Escribí mi primer libro de poemas con trece años. Fue un proyecto obligado de fin de curso: escribir un libro, tema libre. Fue idea de la misma profesora de Lengua, tutora nuestra, que cerró aquel octavo de EGB que nos daba la patada hacia el instituto instando emocionada a las chicas de la clase a que conservaran la virginidad hasta el matrimonio porque era “el mejor regalo” que le podían hacer a sus futuros maridos. Por suerte para todos, y principalmente para ellas, sospecho que no se le hizo puto caso. Lo del libro fue una buena idea, sin embargo. De donde salió mi poesía, de repente, lo ignoro, pero allí estaba. Mala, claro, si se la juzga ahora sin tener en cuenta la situación y el tiempo. Aceptable, probablemente, para el pipiolo asustado que era entonces, carne de lo que ahora llaman “bullying”, ni siquiera empezado a salir del cascarón.
Mis padres recogieron el libro mientras yo estaba fuera y, por supuesto, lo leyeron. Los padres están por encima de la intimidad, o al menos eso piensan; una idea que a la larga ha de traerles pesares incontables y luchas que no esperan. Han pasado de aquello 25 años y cada vez que alguien me pregunta cuánto tardo en escribir mis poemas –no es que la pregunta se me haga a menudo- siempre respondo lo mismo: “Cinco minutos y los veinticinco años que llevo escribiendo”. Y así creo que es. Quizá no todo el mundo sepa que el escritor vive, no trabaja; o que su trabajo consiste en la vida misma, y que esas pequeñas cosas de cuatro o cinco líneas no provienen de un tiempo pautado y parcial, aunque entregado a la causa, sino de todo el tiempo vivido; y que la obra y la vida empiezan en un punto a confundirse, gloriosamente, quizá, hasta crear una pulpa líquida que ya lo es todo. No sé si es suerte o desgracia. Me da igual, porque es, y a ella hay que atenerse.
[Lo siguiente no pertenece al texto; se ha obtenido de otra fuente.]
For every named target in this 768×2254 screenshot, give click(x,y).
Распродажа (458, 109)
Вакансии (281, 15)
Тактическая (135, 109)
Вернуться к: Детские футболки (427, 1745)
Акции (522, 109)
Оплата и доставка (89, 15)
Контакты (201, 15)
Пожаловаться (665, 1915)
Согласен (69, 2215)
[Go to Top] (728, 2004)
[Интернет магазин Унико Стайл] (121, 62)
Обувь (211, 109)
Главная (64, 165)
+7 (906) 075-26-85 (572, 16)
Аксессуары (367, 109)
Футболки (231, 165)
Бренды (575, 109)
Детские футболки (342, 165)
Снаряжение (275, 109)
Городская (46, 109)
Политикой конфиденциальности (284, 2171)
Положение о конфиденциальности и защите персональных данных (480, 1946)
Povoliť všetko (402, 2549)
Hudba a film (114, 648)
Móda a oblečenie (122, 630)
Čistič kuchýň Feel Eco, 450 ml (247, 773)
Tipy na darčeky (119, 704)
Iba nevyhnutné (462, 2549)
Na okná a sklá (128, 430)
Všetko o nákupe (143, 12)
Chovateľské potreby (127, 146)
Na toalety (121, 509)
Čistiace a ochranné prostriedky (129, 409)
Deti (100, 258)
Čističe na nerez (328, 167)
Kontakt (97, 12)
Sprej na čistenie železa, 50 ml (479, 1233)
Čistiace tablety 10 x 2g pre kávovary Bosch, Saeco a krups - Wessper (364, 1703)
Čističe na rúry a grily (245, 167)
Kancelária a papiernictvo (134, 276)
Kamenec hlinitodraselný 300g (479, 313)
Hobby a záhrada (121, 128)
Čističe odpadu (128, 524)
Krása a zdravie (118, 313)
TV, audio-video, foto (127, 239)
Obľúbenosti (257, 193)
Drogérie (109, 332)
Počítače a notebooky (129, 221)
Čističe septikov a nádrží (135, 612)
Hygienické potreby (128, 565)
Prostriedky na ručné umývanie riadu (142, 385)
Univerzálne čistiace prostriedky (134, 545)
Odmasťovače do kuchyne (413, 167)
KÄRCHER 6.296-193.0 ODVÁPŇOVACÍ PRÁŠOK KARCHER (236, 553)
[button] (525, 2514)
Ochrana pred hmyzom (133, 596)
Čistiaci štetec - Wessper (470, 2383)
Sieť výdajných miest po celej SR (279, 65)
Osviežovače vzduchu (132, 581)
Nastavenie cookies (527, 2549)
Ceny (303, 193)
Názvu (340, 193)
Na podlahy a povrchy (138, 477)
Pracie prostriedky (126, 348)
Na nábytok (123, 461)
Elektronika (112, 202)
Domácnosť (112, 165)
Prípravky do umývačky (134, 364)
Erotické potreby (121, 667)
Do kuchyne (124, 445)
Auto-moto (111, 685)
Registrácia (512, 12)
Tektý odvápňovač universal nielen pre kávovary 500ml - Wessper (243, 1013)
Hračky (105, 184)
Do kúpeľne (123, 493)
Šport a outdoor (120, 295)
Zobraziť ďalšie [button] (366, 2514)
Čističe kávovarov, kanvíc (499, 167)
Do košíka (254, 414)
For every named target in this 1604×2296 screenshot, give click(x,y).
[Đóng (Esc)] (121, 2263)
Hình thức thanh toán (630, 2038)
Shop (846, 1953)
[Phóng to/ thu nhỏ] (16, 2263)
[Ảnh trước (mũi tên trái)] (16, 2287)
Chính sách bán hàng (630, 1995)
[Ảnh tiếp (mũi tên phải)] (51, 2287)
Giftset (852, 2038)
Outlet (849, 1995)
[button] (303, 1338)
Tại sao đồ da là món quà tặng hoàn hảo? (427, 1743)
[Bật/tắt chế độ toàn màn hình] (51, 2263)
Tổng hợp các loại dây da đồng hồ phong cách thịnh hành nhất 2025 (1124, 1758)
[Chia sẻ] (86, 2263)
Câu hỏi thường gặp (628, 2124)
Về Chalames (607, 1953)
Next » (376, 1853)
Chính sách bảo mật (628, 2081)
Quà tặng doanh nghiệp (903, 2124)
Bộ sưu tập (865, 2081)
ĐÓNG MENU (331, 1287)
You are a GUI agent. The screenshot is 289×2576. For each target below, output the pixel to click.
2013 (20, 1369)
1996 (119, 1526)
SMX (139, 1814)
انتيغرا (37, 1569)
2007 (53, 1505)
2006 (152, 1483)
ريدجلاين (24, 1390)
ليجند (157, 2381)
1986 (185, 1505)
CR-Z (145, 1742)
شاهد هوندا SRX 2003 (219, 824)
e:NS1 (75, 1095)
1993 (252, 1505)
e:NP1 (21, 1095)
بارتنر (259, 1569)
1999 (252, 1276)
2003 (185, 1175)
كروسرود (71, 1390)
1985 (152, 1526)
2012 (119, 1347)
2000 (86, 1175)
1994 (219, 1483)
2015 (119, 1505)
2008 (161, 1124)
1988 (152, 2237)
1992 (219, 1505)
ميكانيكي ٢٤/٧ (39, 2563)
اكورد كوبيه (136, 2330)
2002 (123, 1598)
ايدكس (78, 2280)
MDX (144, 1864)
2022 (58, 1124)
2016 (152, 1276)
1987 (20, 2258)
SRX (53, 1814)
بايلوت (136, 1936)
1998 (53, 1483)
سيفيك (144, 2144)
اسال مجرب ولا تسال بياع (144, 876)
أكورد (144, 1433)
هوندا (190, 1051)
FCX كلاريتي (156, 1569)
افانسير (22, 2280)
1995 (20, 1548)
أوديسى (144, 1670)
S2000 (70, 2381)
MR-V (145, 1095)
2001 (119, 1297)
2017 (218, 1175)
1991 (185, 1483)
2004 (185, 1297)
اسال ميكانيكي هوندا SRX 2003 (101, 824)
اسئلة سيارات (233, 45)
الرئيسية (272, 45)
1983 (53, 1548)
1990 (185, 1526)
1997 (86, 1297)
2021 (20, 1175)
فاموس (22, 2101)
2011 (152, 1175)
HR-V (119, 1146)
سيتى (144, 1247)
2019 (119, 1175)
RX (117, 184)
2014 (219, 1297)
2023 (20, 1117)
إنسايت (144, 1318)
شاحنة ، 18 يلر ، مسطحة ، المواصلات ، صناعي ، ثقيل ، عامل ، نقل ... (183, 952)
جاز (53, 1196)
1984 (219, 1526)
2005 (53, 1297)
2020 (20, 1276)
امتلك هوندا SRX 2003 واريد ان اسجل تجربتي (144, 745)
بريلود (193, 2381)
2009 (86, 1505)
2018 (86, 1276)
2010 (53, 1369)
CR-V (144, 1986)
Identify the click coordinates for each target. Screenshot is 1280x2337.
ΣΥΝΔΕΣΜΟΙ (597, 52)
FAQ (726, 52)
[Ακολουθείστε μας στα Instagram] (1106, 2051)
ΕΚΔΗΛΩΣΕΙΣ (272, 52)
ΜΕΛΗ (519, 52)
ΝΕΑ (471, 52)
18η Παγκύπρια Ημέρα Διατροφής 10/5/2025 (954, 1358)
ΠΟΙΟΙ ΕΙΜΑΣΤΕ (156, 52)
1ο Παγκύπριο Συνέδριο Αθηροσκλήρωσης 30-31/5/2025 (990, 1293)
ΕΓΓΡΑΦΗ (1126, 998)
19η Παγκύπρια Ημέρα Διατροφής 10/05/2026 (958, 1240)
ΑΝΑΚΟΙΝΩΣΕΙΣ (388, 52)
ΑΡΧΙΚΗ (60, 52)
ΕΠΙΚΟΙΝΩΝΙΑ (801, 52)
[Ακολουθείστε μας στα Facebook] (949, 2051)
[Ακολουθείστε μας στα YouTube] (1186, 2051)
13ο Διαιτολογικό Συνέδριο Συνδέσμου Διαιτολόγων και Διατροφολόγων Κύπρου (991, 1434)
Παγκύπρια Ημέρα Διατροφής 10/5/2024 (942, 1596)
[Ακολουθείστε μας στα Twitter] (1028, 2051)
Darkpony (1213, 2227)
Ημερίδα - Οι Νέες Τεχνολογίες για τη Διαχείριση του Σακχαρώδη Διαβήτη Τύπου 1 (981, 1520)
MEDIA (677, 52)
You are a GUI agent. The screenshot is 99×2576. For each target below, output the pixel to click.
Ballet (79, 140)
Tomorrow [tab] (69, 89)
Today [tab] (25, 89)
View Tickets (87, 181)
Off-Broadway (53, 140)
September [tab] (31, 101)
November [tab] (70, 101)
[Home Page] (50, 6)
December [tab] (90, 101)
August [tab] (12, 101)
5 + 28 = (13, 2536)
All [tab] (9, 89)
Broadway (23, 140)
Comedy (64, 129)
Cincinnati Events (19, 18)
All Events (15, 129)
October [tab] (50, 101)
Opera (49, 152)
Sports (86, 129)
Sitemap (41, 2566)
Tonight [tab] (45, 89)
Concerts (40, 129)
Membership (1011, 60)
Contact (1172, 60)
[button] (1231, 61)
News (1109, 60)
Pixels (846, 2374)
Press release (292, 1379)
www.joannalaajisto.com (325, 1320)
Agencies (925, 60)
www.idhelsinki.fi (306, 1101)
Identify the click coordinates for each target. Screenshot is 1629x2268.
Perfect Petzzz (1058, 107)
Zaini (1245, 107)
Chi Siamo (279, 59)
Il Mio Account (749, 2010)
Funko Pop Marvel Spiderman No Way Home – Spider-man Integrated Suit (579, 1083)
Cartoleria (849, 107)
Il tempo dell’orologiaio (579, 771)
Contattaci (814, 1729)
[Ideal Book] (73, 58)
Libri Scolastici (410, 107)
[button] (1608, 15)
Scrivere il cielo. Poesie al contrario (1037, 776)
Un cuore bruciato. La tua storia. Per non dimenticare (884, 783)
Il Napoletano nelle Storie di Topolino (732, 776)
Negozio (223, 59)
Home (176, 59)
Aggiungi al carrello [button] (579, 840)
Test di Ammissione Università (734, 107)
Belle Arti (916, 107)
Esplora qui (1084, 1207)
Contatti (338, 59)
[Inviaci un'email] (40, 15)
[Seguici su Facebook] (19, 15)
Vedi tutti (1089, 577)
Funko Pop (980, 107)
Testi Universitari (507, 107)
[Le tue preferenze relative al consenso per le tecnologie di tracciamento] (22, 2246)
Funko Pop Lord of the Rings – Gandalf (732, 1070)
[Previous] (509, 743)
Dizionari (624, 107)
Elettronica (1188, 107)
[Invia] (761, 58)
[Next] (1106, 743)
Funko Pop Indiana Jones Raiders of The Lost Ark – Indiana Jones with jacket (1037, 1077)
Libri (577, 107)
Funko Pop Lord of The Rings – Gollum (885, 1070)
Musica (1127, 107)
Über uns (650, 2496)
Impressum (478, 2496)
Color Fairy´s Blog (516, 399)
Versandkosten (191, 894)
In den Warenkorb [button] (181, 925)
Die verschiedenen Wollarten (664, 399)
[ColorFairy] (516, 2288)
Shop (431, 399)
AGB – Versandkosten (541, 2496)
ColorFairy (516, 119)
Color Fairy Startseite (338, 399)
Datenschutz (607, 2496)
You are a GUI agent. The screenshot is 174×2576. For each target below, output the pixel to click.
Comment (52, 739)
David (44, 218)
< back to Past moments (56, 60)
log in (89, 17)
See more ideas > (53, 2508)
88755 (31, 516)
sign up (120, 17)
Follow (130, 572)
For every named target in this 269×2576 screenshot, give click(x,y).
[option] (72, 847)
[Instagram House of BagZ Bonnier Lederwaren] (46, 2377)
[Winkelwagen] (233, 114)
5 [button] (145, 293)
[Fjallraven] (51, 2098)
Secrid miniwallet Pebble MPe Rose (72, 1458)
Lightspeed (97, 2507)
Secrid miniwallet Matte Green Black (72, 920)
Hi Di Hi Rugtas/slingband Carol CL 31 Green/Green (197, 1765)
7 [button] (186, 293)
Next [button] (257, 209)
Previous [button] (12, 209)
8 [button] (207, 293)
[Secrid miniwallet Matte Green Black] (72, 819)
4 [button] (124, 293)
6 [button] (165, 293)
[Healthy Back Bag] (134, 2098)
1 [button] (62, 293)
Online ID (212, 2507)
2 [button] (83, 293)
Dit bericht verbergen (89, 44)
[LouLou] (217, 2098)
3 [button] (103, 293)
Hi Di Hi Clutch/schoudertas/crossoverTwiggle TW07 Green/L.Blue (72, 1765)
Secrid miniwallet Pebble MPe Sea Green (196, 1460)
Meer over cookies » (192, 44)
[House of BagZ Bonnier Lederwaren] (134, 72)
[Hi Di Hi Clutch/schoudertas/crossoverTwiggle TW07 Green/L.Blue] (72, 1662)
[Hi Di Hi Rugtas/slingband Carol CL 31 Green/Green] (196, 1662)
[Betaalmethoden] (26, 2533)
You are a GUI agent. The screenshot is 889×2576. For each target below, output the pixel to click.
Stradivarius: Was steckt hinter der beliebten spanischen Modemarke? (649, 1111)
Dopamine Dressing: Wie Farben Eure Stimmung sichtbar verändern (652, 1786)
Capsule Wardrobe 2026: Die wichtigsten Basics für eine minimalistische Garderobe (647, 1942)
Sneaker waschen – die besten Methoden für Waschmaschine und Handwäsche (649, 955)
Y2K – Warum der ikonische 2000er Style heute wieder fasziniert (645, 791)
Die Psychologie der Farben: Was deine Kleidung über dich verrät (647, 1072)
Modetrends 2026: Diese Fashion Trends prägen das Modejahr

Caso especialmente llamativo, claro, comparado con los largos partos de una novela u otro libro extenso, es este de la poesía, que sí puede surgir en un fogonazo de segundos, y que también puede marcharse después como había venido, dejándolo a uno a mitad de estrofa para que la termine como pueda, con maña, con oficio quizá, pero sin la gracia tan brevemente concedida. Los veinticinco años sirven, pues, para que ese pez no escape, para poder cerrar el círculo en apenas un guiño, para que la visión coagule y no se alargue hasta perder el pulso. Para que la mente atrofiada de sociedad, en fin, no tenga un gran papel en el hecho, que a veces más que escritura parece transcripción.
No creo que los poemas vengan de otra parte, de un cielo de los poemas donde flotan tranquilos hasta que se los invoca, ni cosas así. Creo que vienen de uno. Pero creo también que uno es una sima profunda, genética, común, en cierto modo. De lo contrario, yo, tan poco empático como soy, difícilmente podría haberme visto empujado al borde de mí mismo, como me he visto, por poemas de otros. Poemas que de pronto ya no eran de otros, sino yo. Y no digo “míos”, digo “yo”.
Dicho esto, leo poca poesía y no veo la necesidad de leer mucha. Quizá porque o siento ese calambre o, aun apreciando la calidad, no siento nada. Y para sentir algo, supongo, escriben algunos, yo entre ellos.
No sé qué habrá sido de aquella profesora. Sé que el libro está entre mis papeles en alguna parte, sepultado. Hay sólo un ejemplar.
Irónicamente, no he vuelto a publicar más.